Task directions —
Reproduce only the lines from the line containing "Given: Follow the" to the end of the entries below, including both of those lines.

Extracted entries —
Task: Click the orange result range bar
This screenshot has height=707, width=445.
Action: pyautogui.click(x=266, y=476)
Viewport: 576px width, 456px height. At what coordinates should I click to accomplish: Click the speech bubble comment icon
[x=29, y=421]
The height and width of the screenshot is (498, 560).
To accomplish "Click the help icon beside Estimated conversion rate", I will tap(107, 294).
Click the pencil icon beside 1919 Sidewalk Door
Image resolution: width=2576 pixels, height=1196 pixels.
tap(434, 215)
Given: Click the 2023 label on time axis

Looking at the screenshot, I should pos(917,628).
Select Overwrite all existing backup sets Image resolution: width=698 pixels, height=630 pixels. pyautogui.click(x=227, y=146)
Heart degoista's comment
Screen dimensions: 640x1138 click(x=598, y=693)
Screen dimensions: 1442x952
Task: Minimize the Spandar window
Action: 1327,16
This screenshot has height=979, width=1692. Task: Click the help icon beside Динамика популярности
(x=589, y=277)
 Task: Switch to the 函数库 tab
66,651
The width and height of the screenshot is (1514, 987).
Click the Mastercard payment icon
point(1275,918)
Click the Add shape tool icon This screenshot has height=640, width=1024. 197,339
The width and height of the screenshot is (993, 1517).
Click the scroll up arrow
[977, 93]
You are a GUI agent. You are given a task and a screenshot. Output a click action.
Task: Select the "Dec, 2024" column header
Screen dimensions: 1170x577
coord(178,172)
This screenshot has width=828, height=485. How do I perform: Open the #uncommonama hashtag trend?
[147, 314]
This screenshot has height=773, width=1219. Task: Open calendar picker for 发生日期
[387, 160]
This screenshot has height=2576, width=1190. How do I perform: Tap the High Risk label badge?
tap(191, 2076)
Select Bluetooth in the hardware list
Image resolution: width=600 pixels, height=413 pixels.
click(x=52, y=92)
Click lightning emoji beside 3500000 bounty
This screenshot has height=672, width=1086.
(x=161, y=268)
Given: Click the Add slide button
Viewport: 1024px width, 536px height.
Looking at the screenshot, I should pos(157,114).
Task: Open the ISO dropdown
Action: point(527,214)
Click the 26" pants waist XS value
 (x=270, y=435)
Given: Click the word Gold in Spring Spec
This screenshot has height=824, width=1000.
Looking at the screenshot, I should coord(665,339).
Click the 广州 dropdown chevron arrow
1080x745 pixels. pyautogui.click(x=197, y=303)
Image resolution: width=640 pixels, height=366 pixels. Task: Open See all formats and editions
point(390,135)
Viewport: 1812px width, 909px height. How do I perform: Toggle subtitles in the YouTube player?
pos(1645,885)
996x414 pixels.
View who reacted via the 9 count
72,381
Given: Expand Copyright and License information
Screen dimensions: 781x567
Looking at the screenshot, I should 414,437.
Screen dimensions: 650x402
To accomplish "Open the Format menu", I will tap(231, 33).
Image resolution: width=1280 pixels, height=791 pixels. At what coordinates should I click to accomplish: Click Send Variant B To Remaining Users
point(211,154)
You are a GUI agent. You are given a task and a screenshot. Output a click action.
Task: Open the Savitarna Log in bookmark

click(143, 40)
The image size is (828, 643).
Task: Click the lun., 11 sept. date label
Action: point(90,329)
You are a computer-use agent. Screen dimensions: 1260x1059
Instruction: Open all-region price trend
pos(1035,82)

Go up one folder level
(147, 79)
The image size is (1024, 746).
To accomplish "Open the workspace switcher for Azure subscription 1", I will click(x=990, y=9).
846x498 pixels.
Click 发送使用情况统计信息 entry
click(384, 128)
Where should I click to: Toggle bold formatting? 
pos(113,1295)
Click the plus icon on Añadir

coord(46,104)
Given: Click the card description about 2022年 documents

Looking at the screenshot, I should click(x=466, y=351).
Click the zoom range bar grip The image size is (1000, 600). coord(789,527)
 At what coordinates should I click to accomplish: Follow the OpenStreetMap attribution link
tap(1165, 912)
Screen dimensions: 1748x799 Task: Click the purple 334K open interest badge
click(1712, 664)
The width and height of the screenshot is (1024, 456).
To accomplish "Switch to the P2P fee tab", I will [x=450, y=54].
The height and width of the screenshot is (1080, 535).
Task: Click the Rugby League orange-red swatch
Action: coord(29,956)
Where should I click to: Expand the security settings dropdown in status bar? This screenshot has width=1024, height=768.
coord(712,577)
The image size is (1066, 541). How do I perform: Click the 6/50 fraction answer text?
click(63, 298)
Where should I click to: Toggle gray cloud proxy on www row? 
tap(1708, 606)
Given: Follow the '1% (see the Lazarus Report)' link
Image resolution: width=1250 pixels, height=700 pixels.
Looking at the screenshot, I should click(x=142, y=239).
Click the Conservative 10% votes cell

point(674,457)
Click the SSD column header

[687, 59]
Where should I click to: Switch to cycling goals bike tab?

Output of the exercise —
Given: Follow the '1% (see the Lazarus Report)' link
Image resolution: width=1250 pixels, height=700 pixels.
Looking at the screenshot, I should click(x=142, y=239).
Click the Conservative 10% votes cell

point(674,457)
Click the SSD column header

[687, 59]
Where should I click to: Switch to cycling goals bike tab?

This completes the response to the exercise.